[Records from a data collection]
------------------------------------
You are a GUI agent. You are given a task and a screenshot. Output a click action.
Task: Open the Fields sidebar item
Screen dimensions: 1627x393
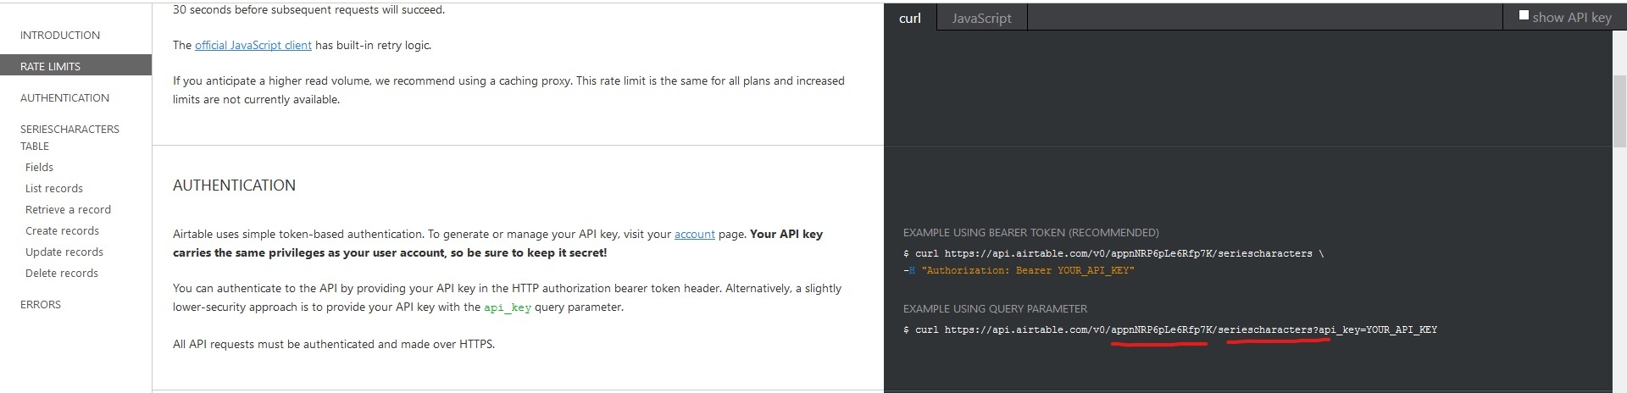(x=40, y=168)
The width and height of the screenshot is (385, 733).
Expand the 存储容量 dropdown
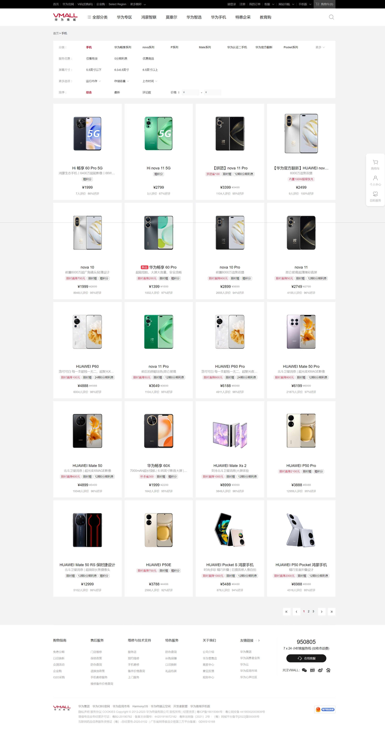click(122, 81)
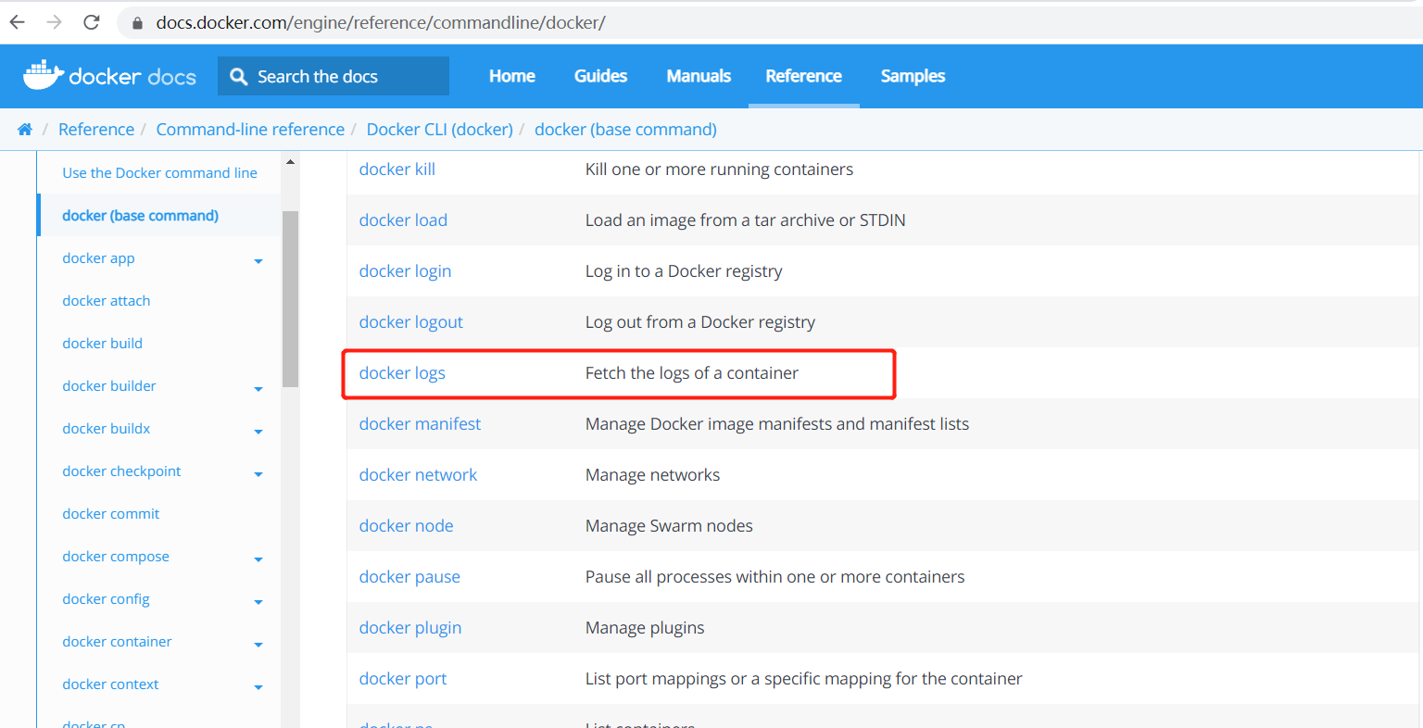Click the padlock icon in the address bar
The height and width of the screenshot is (728, 1423).
tap(135, 21)
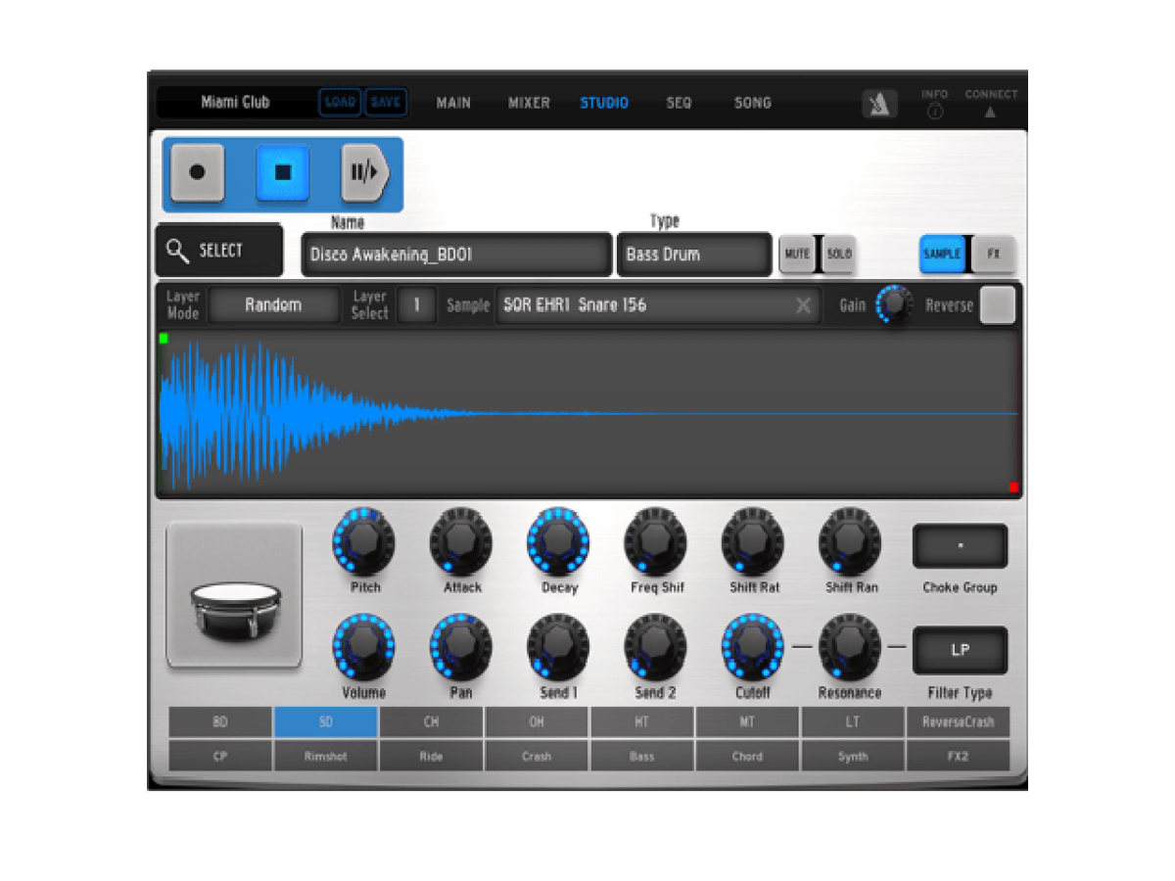Open the Filter Type LP dropdown
Screen dimensions: 1175x881
coord(960,650)
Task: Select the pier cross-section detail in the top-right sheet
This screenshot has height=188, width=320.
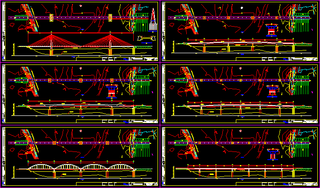Action: coord(271,30)
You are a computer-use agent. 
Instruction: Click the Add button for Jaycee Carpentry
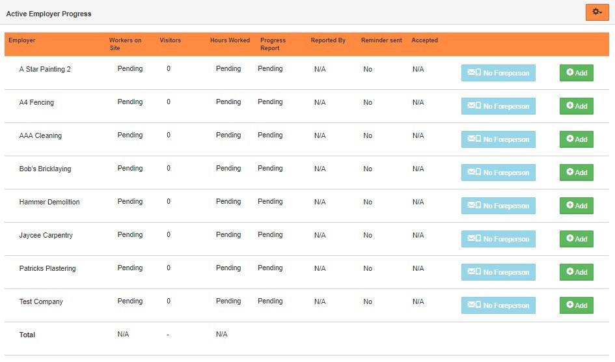tap(576, 239)
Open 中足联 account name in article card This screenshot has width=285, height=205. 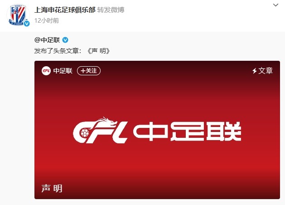coord(63,71)
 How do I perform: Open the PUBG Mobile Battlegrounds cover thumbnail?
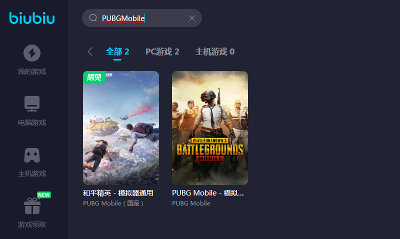[210, 128]
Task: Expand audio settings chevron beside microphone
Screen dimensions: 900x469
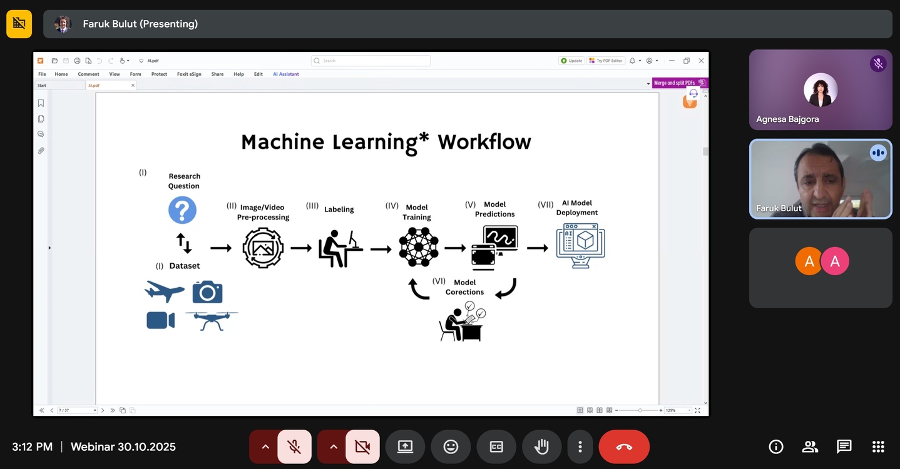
------------------------------------
| WHAT YOU SHOULD DO |
Above are the records; set down exactly the lines from the line containing "How do I perform: Open" through their last line, leaving every picture out.

| RESULT |
 How do I perform: Open the PUBG Mobile Battlegrounds cover thumbnail?
[210, 128]
Task: Expand audio settings chevron beside microphone
Screen dimensions: 900x469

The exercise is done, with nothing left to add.